Coffee has been central to the agricultural economy of Hawaii since the 19th century and the bulk of the beans are grown in Kona, where a unique variety of tree (Kona Typica) along with the volcanic soil and mild temperatures contribute to a unique flavor profile that fetches upward of $60 a pound.

The state has already been hit hard by the impacts of invasive species and climate change. Now, farmers, scientists, and lawmakers in Hawaii are scrambling to prepare for the onset of coffee leaf rust—and the $50 million industry could be permanently changed. Although no one can predict just how much damage it will do, rust will a likely result in loss of production, changes to the flavor of the coffee, and a rise in prices.

It's like Charles Darwin said, they had to adapt or disappear. And that's what is going to happen in Kona.

Because addressing rust can be an expensive endeavor, experts also worry that many of Hawaii's roughly 800 small producers—whose mostly family-scale operations are located along the mountain roads that have been there for over a century—could exit the business. And for those farming organically, the odds look even worse.

"It's really going to change everything we know about coffee in Hawaii," says Shriner.

Suzanne Shriner
Suzanne Shriner picking coffee. Courtesy of Suzanne Shriner

Rust Moves Fast

In 2015, Andrea Kawabata, an extension agent with the University of Hawaii's College of Tropical Agriculture and Human Resources, took a trip to Brazil to learn about another climate-related pest that has impacted Hawaii—the coffee borer beetle (CBB). While there, she heard from growers who had been struggling with rust. Now, she's helping Kona farmers identify rust on their farms.

Time is of the essence. If farmers find rust before it's on more than 5 percent of the coffee leaves on their farms, Kawabata says they have been able to control it by spraying preventative fungicides made with copper and bacillus, a bacteria found in soil. But, Kawabata added, "if they were past that 5 percent threshold, the disease seems to progress quite quickly."

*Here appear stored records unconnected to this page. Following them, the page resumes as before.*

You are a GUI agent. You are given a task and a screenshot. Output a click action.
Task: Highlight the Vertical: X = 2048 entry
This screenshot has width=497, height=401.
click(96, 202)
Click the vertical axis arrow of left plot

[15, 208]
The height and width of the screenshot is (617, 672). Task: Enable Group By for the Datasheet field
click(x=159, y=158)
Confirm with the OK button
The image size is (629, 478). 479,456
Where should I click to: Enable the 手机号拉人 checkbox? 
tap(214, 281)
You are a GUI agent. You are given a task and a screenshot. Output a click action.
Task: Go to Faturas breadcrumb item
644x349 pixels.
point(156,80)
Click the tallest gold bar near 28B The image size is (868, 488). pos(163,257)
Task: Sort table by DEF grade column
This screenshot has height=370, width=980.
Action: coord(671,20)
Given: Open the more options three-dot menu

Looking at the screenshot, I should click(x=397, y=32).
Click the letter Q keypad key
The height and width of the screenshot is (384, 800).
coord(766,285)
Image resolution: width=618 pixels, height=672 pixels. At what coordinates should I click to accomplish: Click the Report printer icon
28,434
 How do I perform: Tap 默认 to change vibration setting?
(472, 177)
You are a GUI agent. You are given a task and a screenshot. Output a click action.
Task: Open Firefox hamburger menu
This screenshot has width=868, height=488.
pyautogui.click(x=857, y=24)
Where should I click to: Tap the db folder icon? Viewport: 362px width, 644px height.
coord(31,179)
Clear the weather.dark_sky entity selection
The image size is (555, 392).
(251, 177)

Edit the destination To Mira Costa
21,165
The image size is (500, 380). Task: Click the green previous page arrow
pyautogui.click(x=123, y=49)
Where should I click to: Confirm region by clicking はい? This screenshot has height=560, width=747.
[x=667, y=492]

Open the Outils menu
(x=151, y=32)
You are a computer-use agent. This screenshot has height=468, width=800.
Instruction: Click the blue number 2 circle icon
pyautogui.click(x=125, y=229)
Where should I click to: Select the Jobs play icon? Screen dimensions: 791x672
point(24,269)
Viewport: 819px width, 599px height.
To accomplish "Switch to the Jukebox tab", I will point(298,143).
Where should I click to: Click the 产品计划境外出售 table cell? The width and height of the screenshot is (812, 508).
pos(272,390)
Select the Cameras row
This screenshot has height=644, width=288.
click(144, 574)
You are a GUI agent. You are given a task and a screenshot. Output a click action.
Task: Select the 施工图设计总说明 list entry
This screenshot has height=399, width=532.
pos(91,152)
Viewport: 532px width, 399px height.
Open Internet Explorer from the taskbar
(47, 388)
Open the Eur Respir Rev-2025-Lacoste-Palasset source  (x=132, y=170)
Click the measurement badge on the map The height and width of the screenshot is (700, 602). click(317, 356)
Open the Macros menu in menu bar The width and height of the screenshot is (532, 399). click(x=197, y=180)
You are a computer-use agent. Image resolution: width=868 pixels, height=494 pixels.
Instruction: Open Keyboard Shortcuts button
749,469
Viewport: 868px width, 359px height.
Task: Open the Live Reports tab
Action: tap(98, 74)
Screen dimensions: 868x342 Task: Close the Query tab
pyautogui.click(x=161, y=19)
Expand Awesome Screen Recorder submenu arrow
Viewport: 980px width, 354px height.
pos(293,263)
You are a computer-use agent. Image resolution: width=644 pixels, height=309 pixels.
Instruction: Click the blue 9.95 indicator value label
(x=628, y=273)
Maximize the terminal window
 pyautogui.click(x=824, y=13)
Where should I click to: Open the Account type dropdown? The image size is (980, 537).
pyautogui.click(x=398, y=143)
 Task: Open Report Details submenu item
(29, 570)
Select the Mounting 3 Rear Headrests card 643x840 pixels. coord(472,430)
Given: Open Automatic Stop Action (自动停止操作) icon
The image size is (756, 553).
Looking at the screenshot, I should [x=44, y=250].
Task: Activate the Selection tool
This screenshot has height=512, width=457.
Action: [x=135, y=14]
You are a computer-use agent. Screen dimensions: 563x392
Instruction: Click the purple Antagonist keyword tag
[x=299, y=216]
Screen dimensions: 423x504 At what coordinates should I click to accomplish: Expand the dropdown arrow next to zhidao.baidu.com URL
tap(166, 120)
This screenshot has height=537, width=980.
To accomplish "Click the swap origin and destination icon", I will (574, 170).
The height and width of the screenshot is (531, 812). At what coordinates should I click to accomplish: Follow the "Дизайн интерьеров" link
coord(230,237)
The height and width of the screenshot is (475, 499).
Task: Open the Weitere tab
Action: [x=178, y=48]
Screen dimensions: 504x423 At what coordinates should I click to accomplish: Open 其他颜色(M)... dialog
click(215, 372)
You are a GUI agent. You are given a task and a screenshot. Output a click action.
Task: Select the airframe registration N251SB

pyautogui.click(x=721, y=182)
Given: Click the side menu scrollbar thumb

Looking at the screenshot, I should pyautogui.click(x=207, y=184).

The cost of managing coffee rust on top of CBB will likely get passed along to consumers—creating a less predictable flavor for a higher cost. "All that additional labor is going to have to come out somewhere," Shriner told me.

Melissa Johnson a research biologist at the Daniel Inouye Pacific Basin Agricultural Research Center (PBARC) has also been visiting farms and surveying the quick progression of the disease in Kona since December.

"We found it all the way up and down the coast," says Johnson. By January, she had surveyed 25 coffee lots and about 65 percent of those had coffee leaf rust on about 5 percent of their leaves. In February and the average rate of infection had jumped to nearly 10 percent and some trees had started to lose their leaves.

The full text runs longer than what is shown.